---- EXTRACTED DATA

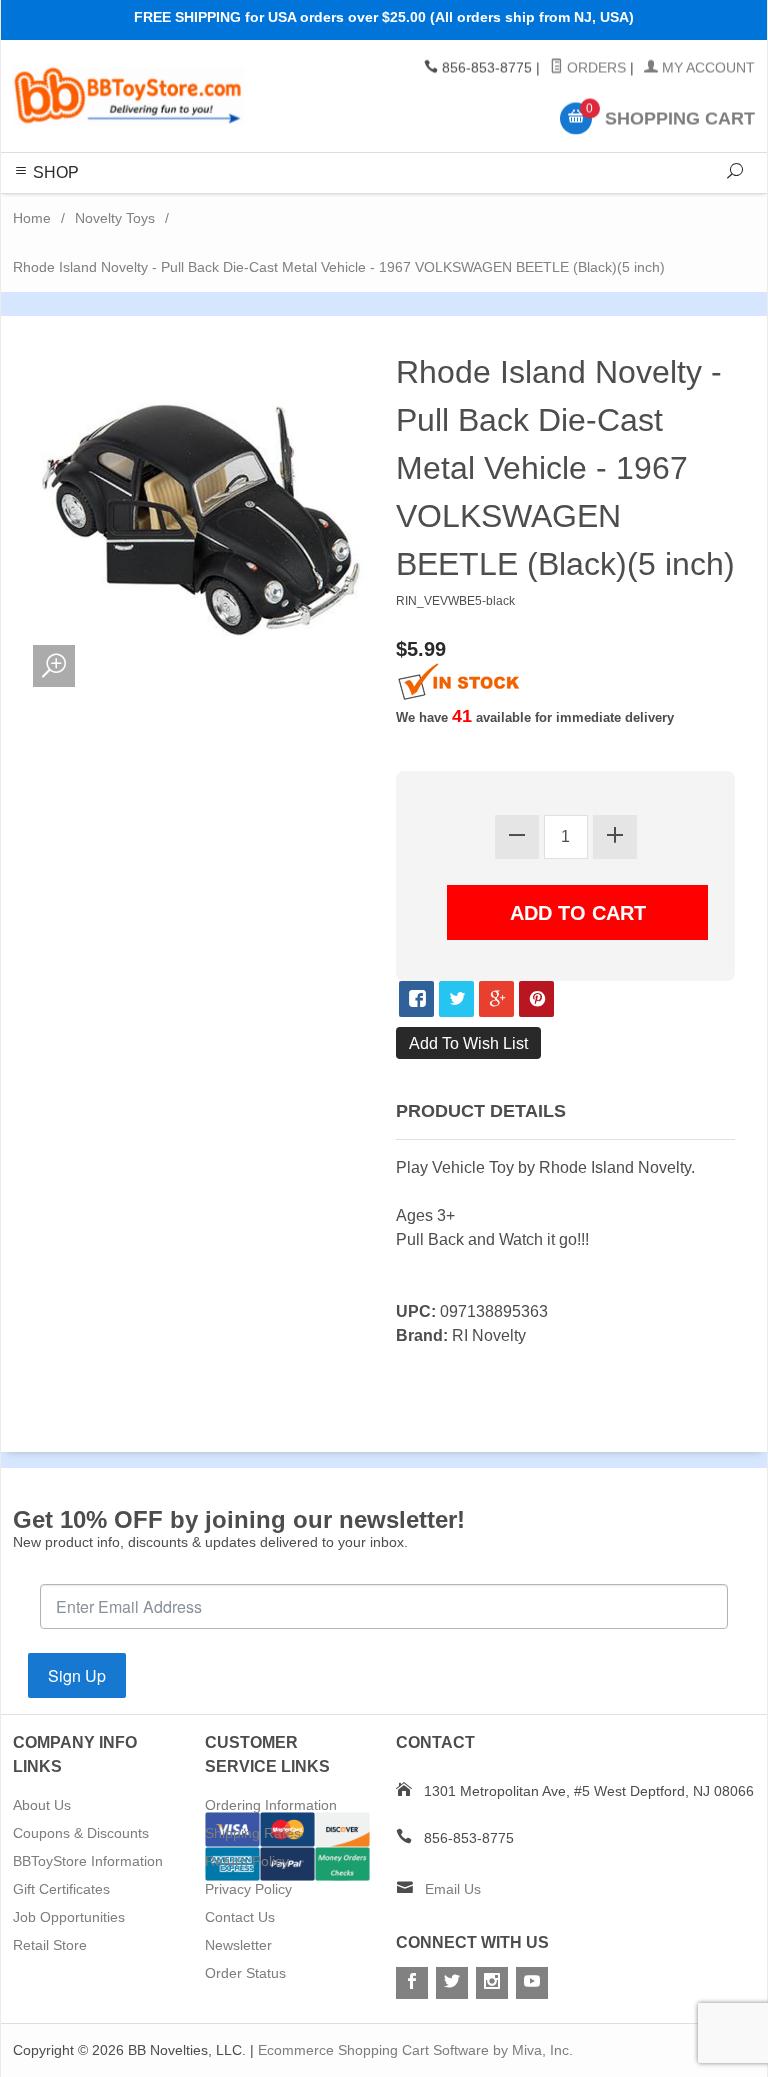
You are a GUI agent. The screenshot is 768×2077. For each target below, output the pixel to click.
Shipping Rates (253, 1833)
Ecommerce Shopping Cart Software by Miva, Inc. (415, 2050)
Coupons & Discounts (81, 1833)
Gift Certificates (61, 1889)
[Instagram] (492, 1983)
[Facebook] (412, 1983)
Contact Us (240, 1917)
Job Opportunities (69, 1917)
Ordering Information (271, 1805)
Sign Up (77, 1675)
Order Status (245, 1973)
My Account (706, 68)
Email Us (453, 1889)
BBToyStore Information (88, 1861)
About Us (42, 1805)
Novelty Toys (115, 218)
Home (32, 218)
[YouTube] (532, 1983)
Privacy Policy (248, 1889)
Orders (594, 68)
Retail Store (50, 1945)
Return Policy (247, 1861)
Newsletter (238, 1945)
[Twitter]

--------

▶ **TASK DETAILS**:
Return only the lines of the records in which the string "Information" appears.

▶ **RESULT OF THE TASK**:
Ordering Information (271, 1805)
BBToyStore Information (88, 1861)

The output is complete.